Try it: Retype every entry precisely and keep each line whole.

Stored records:
----
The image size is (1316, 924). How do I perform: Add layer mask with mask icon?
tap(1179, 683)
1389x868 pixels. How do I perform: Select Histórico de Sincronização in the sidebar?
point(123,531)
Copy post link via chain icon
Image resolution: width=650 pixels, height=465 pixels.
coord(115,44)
----
Response area:
The image size is (1316, 924). How do I perform: Add layer mask with mask icon?
tap(1179, 683)
1389x868 pixels. How do I perform: Select Histórico de Sincronização in the sidebar?
point(123,531)
Copy post link via chain icon
Image resolution: width=650 pixels, height=465 pixels.
coord(115,44)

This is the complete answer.